The current field is at least attempting the shape. QXO is the purest capital-structure play and tellingly the least AI-branded: about $5 billion of equity raised in 2024, roughly $30 billion now deployed into building-products distribution, TopBuild closed two days ago, and Brad Jacobs, on at least his fifth act, states his integration method as asking the frontline what’s broken and listening. Thrive Holdings launched last April as an explicit permanent-capital vehicle and is putting about a billion dollars into consolidating accounting firms; in December it gave OpenAI an equity stake in exchange for embedded engineering teams, which buys real technical depth at the price of everyone involved grading each other’s homework. Metropolis is the one that has already run the full loop, sell the software, stall, buy the market instead, and its November raise at a $5 billion valuation is the market agreeing the loop worked. Behind them: Long Lake in HOA management, General Catalyst’s hospital, Alpine sourcing 18,000 deals to close 190 by its own scorecard. Most will fail; the base rate says so. The structure removes exactly one failure mode, the forced sale of a winner, and leaves every other one intact.
What the Clock Was Hiding
Leonard called his own conversion a religious experience, and from a man that dry, that was the loudest available register. The best software capital allocator of his generation ended twenty years of letters by arguing his shareholders should never see their cash again.

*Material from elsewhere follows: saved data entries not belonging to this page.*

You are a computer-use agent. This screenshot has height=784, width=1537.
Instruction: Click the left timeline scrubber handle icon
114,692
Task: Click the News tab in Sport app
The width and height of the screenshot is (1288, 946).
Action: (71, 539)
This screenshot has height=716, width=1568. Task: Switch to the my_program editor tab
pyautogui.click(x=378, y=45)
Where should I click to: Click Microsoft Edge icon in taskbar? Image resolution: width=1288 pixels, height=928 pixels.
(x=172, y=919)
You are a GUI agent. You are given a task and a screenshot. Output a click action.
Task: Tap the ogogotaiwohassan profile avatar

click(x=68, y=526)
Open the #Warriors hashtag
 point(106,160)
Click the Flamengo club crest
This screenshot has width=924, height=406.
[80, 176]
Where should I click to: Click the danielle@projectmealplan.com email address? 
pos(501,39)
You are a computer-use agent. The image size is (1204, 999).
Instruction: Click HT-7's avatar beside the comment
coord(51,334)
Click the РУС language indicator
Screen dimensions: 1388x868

Two years of deploying agents into companies, procurement then broader operations, taught me a smaller version of the same lesson. Trust is the slowest asset I have ever watched accumulate. It arrives in quarters, workflow by workflow, signature by signature, and it is specific: to this system, this team, this owner, these receipts. I have never watched a deployment survive a change of control, and that is partly the point; I have never seen one try. What I have seen is what the trust is physically made of: a named controller who owns the kill switch, thresholds with her initials on them, a risk budget the CFO signed after two months of arguing. None of that is in the data room. All of it reports to whoever owns the company next, starting from zero, on a clock that is already running.
The ten-year fund asks how fast you can sell what you’ve built. The holdco asks what you would build if you never had to answer that question. AI is turning service businesses into accumulated trust and accumulated memory, and for assets made of those two things, only the second question is worth asking.